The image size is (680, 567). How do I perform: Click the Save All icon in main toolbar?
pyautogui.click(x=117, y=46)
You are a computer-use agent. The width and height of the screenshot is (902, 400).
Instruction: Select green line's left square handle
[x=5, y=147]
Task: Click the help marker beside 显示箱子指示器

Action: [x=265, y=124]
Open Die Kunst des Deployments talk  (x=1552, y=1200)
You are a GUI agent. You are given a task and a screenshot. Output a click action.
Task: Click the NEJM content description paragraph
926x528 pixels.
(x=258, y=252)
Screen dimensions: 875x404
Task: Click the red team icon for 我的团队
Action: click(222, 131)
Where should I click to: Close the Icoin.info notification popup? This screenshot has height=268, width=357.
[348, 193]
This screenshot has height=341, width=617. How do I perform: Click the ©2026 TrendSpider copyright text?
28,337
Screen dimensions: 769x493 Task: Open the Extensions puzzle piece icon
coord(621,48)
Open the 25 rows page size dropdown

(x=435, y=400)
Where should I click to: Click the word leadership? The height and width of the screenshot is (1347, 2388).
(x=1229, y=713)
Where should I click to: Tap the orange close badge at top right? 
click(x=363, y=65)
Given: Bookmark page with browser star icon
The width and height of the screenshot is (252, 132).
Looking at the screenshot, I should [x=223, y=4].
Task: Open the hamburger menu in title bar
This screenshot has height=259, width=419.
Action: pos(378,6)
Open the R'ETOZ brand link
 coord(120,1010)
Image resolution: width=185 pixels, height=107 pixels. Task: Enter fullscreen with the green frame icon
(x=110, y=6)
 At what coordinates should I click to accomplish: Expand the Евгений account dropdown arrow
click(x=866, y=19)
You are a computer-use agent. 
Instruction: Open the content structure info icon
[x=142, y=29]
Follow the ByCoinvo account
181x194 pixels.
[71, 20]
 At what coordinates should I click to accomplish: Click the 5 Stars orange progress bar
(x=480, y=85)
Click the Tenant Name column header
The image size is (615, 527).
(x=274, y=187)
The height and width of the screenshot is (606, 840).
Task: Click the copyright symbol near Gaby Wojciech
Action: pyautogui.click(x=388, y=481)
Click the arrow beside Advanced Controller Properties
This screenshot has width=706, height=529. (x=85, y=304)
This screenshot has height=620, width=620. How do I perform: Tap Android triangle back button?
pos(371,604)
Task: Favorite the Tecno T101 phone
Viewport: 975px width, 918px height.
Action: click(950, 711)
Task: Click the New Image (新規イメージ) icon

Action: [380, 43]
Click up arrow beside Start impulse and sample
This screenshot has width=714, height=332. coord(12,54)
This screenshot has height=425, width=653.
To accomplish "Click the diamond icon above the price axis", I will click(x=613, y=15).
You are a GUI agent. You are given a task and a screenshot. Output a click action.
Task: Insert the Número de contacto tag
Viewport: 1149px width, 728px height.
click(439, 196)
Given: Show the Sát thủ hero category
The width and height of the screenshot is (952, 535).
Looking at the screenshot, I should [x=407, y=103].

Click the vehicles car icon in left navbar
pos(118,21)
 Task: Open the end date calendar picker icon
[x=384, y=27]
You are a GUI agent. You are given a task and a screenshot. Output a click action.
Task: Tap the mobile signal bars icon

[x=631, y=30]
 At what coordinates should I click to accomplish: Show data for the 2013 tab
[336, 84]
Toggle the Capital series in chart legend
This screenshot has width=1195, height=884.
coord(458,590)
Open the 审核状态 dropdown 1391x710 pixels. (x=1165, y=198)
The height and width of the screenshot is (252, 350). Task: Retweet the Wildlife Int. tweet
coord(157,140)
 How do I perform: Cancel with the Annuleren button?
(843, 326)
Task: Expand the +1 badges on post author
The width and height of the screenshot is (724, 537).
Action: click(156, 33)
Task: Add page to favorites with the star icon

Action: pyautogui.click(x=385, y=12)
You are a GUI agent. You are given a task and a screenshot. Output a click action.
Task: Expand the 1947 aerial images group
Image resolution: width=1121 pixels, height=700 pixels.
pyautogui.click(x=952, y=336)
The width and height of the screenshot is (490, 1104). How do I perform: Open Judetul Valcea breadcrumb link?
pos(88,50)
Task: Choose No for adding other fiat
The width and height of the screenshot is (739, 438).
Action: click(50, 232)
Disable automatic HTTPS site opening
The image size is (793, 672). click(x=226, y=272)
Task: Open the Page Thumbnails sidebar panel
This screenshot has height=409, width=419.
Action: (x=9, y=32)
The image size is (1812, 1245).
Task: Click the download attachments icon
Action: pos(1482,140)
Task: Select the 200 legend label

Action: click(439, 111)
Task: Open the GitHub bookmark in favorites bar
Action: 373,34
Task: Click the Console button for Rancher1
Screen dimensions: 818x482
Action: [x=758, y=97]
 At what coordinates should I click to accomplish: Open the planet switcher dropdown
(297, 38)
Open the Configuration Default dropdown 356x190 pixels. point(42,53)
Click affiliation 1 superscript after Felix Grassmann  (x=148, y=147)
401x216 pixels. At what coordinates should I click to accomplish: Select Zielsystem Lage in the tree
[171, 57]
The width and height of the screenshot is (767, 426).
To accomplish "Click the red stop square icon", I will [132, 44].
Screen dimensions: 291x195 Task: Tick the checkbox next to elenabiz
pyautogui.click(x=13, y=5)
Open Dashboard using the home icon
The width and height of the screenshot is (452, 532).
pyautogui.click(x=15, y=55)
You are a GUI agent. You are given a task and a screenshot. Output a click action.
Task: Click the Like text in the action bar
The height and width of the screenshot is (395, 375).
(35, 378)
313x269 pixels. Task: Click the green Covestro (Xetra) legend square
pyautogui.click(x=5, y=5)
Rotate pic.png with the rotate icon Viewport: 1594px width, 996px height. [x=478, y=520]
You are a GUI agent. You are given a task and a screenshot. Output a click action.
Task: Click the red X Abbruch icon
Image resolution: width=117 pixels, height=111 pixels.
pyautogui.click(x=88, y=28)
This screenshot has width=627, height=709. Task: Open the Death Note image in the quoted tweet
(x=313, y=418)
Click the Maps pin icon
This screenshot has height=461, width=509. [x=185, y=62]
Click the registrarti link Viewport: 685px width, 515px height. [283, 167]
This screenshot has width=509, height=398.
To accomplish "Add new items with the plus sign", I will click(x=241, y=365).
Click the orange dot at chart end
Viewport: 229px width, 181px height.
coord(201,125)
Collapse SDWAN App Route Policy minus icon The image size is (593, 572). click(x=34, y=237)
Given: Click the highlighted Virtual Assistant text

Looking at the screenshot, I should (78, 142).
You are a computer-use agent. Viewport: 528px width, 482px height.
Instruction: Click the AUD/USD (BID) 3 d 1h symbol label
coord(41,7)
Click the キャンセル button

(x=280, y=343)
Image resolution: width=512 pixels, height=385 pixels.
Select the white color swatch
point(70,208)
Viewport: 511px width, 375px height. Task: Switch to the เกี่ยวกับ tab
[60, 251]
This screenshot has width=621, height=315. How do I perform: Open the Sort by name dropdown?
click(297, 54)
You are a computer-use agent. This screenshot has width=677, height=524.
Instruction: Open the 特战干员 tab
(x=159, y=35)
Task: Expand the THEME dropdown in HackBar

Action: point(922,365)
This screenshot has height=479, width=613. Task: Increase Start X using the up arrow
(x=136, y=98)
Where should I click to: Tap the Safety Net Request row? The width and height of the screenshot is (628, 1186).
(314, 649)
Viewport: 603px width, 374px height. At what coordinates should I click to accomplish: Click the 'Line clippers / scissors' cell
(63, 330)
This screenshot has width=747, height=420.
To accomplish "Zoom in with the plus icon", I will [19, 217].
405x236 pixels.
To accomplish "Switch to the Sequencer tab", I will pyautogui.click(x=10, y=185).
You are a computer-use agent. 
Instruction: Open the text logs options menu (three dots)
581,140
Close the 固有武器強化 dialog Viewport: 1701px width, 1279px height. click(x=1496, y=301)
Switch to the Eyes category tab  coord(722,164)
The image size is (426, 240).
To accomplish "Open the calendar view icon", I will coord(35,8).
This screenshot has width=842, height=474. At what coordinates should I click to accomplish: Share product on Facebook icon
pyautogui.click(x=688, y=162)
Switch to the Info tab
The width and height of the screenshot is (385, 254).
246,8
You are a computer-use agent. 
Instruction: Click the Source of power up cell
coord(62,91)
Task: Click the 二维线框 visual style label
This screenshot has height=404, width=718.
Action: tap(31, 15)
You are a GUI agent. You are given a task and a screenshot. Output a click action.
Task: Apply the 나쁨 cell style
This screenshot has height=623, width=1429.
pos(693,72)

════════════════════

## WORK TO BE COMPLETED
Rewrite the entries from the line with "Given: Show the Sát thủ hero category" to the line with "pos(118,21)", changing "car icon" to "truck icon" and leaving everything else as it is.

## FINISHED TASK
Given: Show the Sát thủ hero category
The width and height of the screenshot is (952, 535).
Looking at the screenshot, I should [x=407, y=103].

Click the vehicles truck icon in left navbar
pos(118,21)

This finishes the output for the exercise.